Наконец нас позвали к чаю. За столом сидела вся семья. Было как-то наряднее и светлее, чем обыкновенно; видно было, что кого-то ждали. Глава семьи не без лукавства поглядывал на меня. Послышался шум в передней, все насторожились. Вошел Толстой.
Поздоровался, меня представили. Волнуясь, комкая слова, еле слышно я назвал свою фамилию. Совершенно неожиданно Лев Николаевич, вглядываясь пристально, переспросил: "Как ваша фамилия?" Глубокий, проницательный взор. Первое впечатление: показалось, о чем бы ни спросил этот человек, на все ответил бы, не умолчал, не скрыл, не солгал.
Разговор шел общий, главным образом на литературные темы. Лев Николаевич интересовался, что читаем мы, подрастающее поколение. Читали мы все много, я в особенности. Некоторое время Льву Николаевичу не удавалось назвать ни одного произведения, которое было бы нам не известно. Но на Диккенсе мы были пойманы: мы читали, понятно, все популярные вещи, но вынуждены были дать отрицательные ответы на вопросы: "а читали роман "Наш общий друг"? ну а "Большие ожидания"? — Ну, я вам завидую, — сказал Лев Николаевич, — какое вам предстоит удовольствие, а я уже прочел.

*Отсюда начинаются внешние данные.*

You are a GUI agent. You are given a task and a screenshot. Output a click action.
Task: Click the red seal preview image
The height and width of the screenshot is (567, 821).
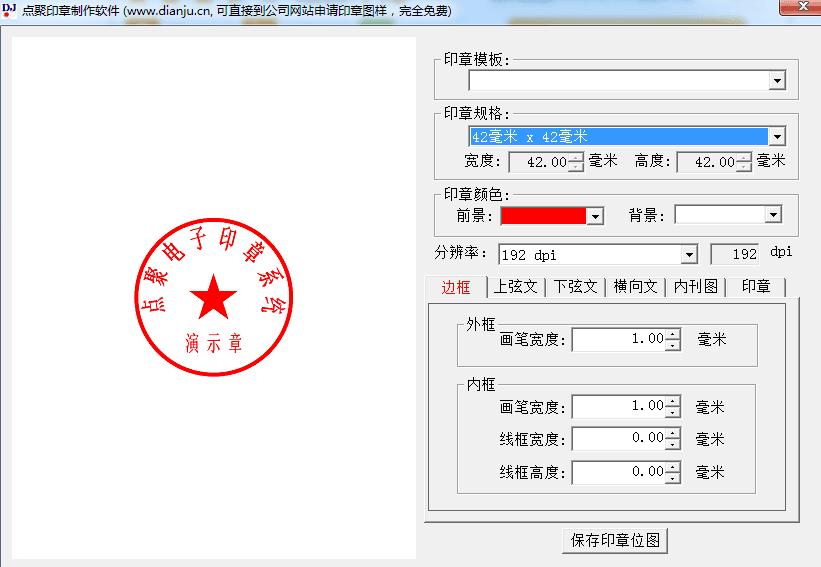click(x=213, y=298)
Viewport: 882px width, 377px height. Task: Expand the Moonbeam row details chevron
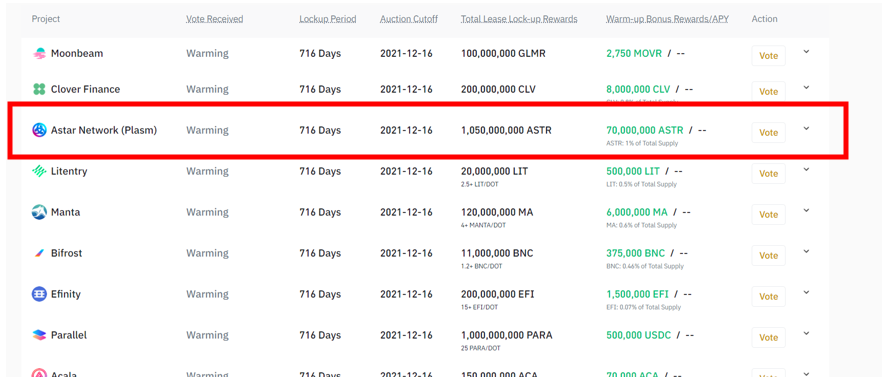point(806,52)
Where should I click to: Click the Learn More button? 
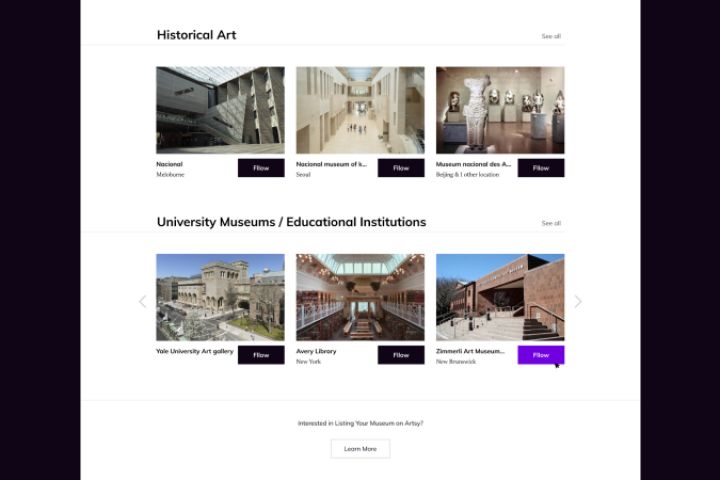360,449
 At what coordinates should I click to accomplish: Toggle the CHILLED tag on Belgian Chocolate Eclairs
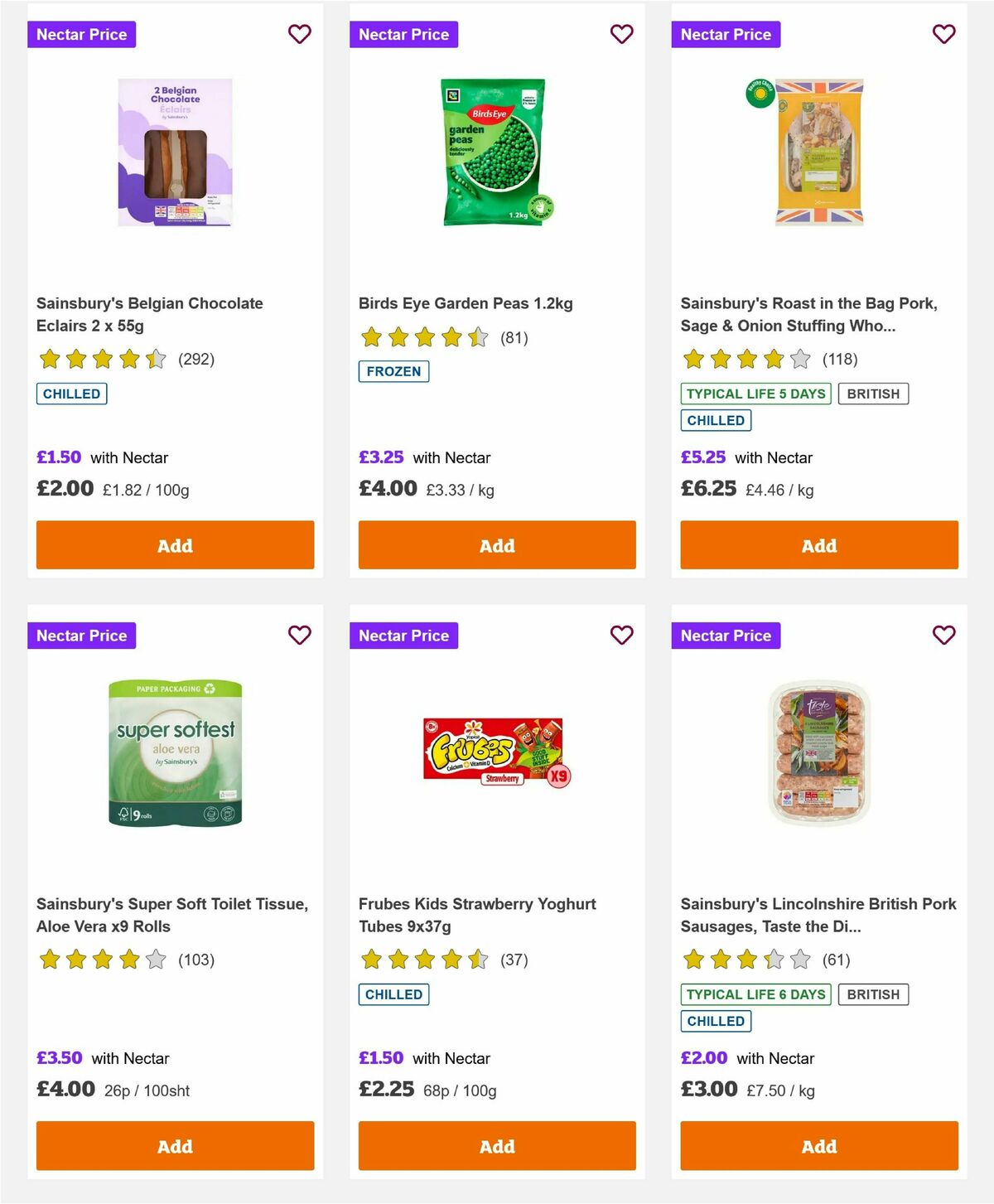tap(71, 394)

Разговор перешел на критику, и много читавший гимназист седьмого класса длительно занял внимание Льва Николаевича пересказом только что прочитанной и недостаточно усвоенной книги Геннекена "Опыт построения научной эстетики"[5]. Лев Николаевич терпеливо слушал, задавал вопросы и убеждался, что гимназист не очень разбирался в дебрях эстопсихологии[6], но хотел показать свою ученость, хотел поразить его, Льва Николаевича, именами и мнениями авторов, названиями книг. Толстой не ценил мнений критиков, не высоко ставил и наших знаменитых вождей. Шутливо сказал о Белинском: "Я признаюсь, только никому об этом не рассказывайте: я хотел прочесть всего Белинского, начинал читать, но на шестом томе бросил, дальше не мог". Когда на другой день Лев Николаевич уезжал, мы, школьники, приступили к нему с просьбой написать "на память". Он исполнил просьбу и много читавшему гимназисту написал на клочке бумаги: "Желаю вам думать самому. Лев Толстой". Это наставление оказало на меня значительное влияние.

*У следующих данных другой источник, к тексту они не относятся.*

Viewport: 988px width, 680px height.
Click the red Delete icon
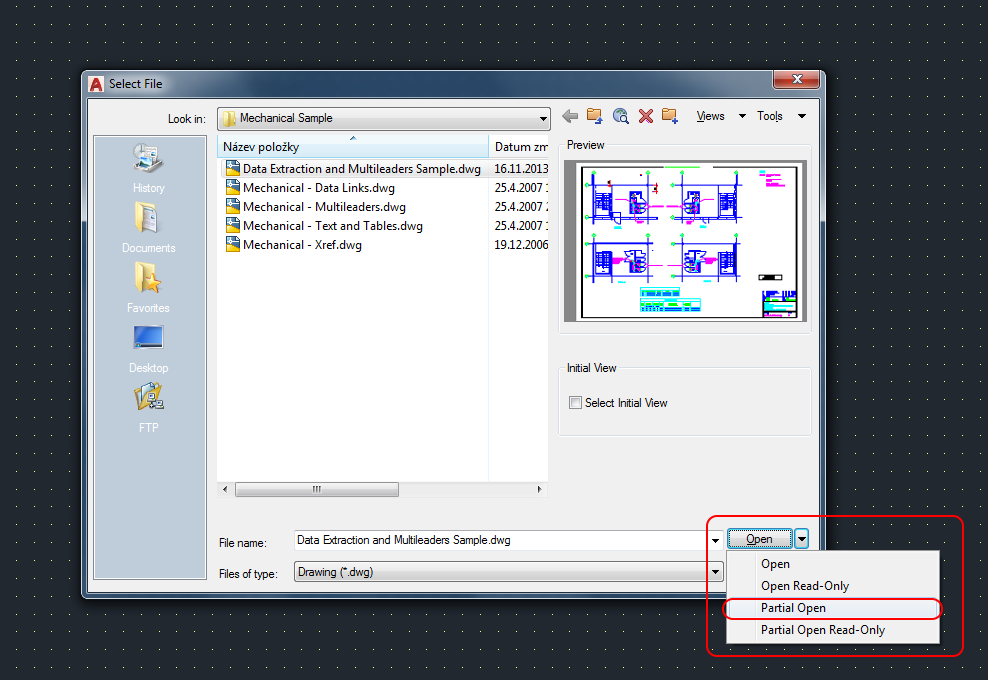tap(645, 116)
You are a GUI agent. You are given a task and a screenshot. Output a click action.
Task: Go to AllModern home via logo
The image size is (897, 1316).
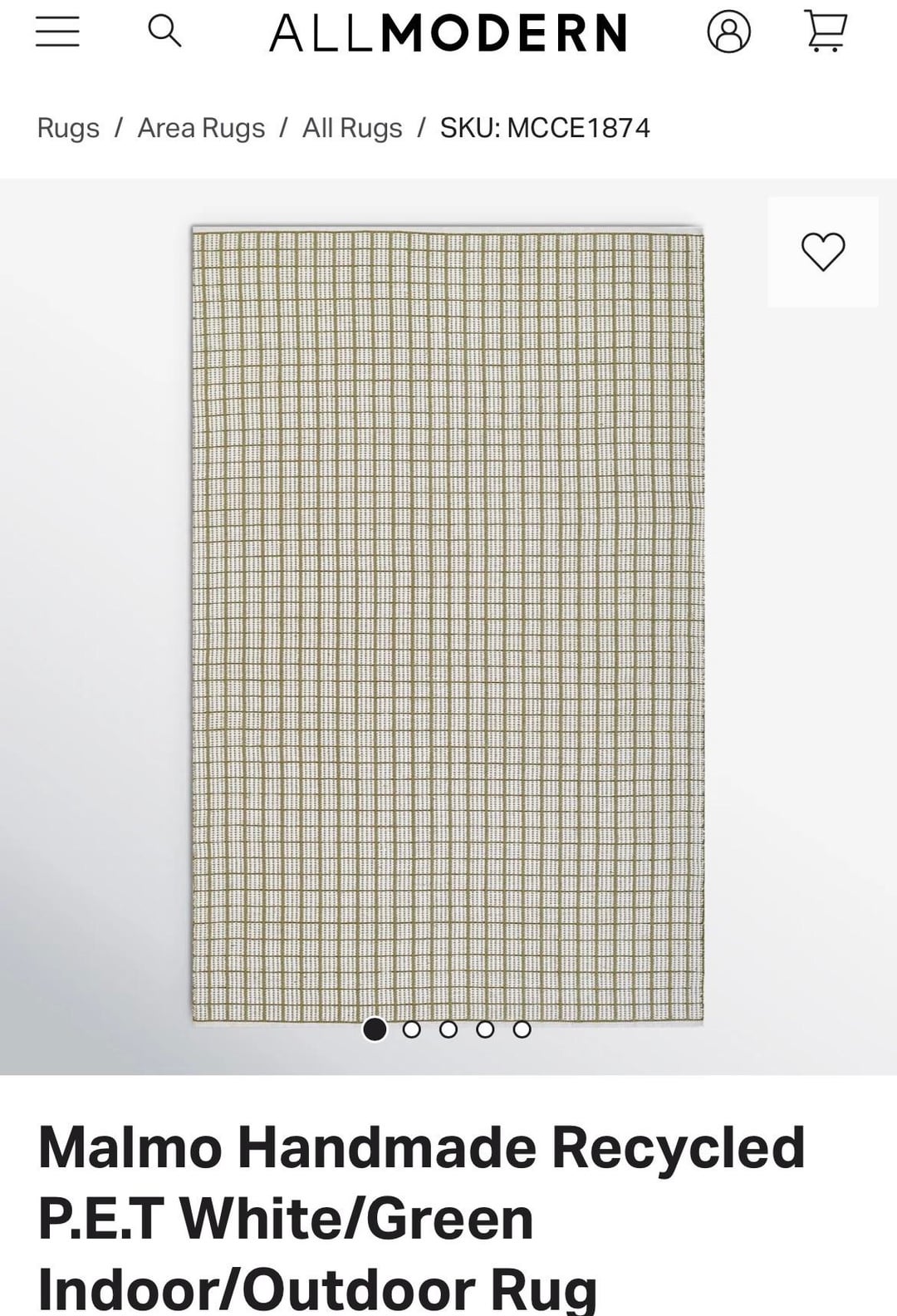(x=448, y=33)
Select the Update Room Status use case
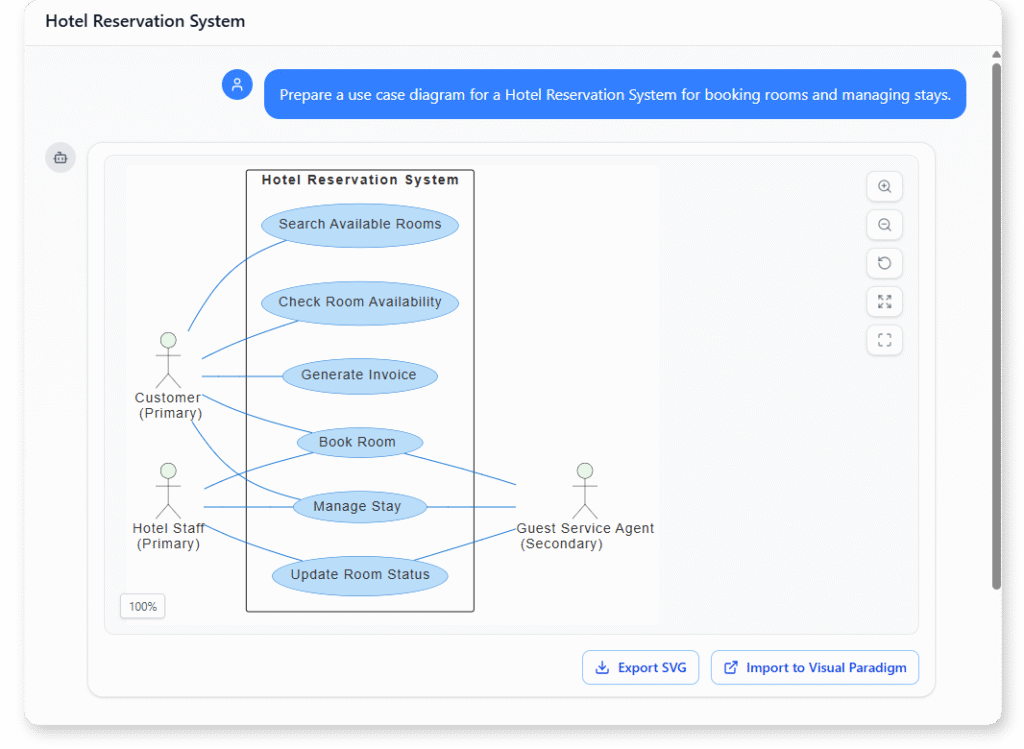The image size is (1024, 749). coord(360,575)
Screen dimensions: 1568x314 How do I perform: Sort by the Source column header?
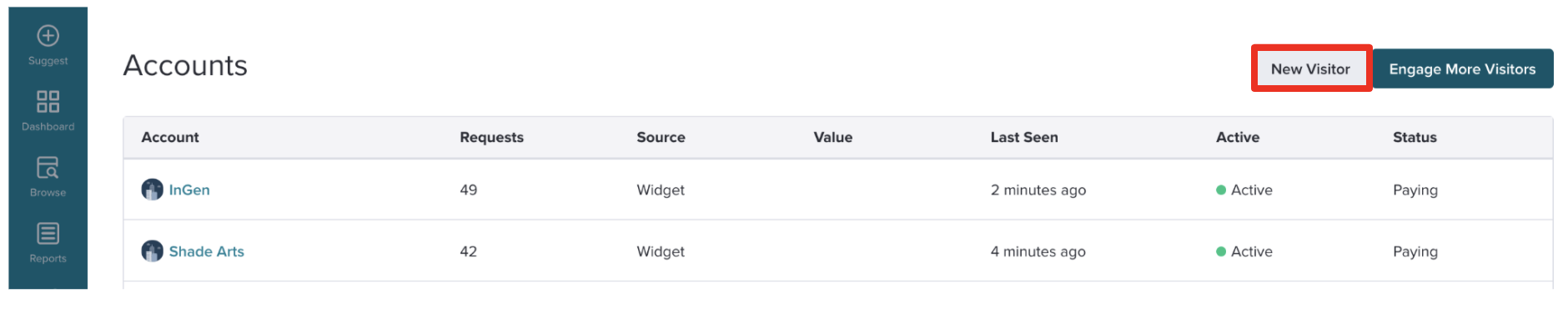click(661, 137)
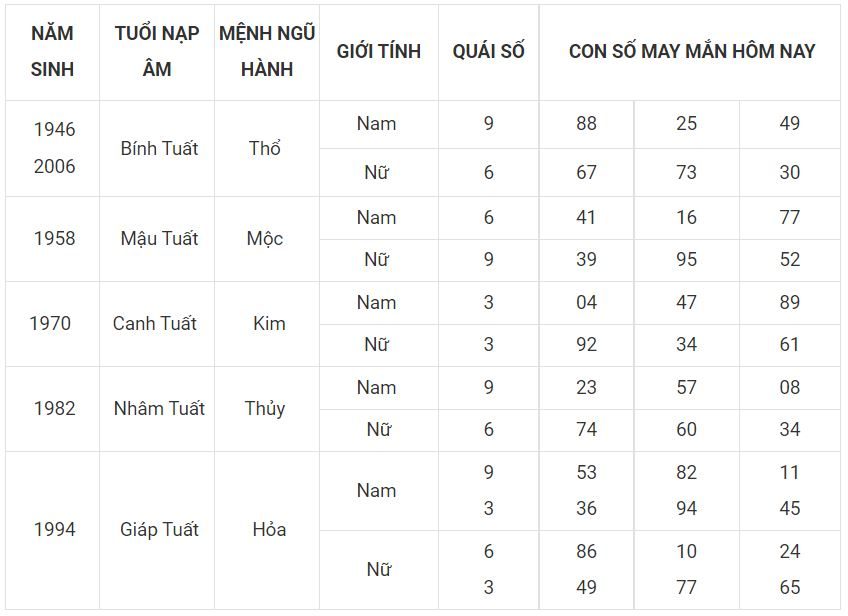
Task: Select the TUỔI NẠP ÂM header cell
Action: tap(157, 51)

Первая встреча с Толстым оставила сильнейшее впечатление и вызвала интерес и увлечение чисто толстовскими идеями. Их влияние продолжалось в гимназические годы и первые годы студенческой жизни, пока не уступило места влиянию революционных идей того времени (1897–1899 в Петербурге). Толстой некоторое время был учителем жизни.
Прошло полтора года со времени первой встречи с Толстым, и зимой 1895 года, проезжая Москву по дороге из С.-Петербурга в Воронеж, после многих колебаний и сомнений я решил навестить Толстого и побеседовать с ним по вопросам его этического учения. Я не знал, примет ли он меня, узнает ли. И вот я стою в прихожей Хамовнического дома Льва Николаевича, спрашиваю робко у лакея, дома ли Лев Николаевич и принимает ли он. Лакей собирается ответить отрицательно, но в этот момент на лестнице с верхнего этажа вниз в прихожую показывается Лев Николаевич. "Да вот их сиятельство сами!" Тут меня поразила память Льва Николаевича. Он вспомнил не только меня, но и мою фамилию, сказал: "А, Щеголев, здравствуйте! Ну, пойдемте". Лев Николаевич вернулся вместе со мной в свой кабинет. Помимо беседы о морали, был разговор и о литературе. Повод к разговору дали книги, лежащие на столе. Среди них были самые необычайные авторы. Мне запомнилась книжка московского "символиста" Емельянова-Коханского "Кровь растерзанного сердца"[7]. Символист был большим шарлатаном, и стихи его были шарлатанским издевательством над здравым смыслом. И на этой книге красовалась надпись Толстому: "Твоя от твоих тебе приносяще".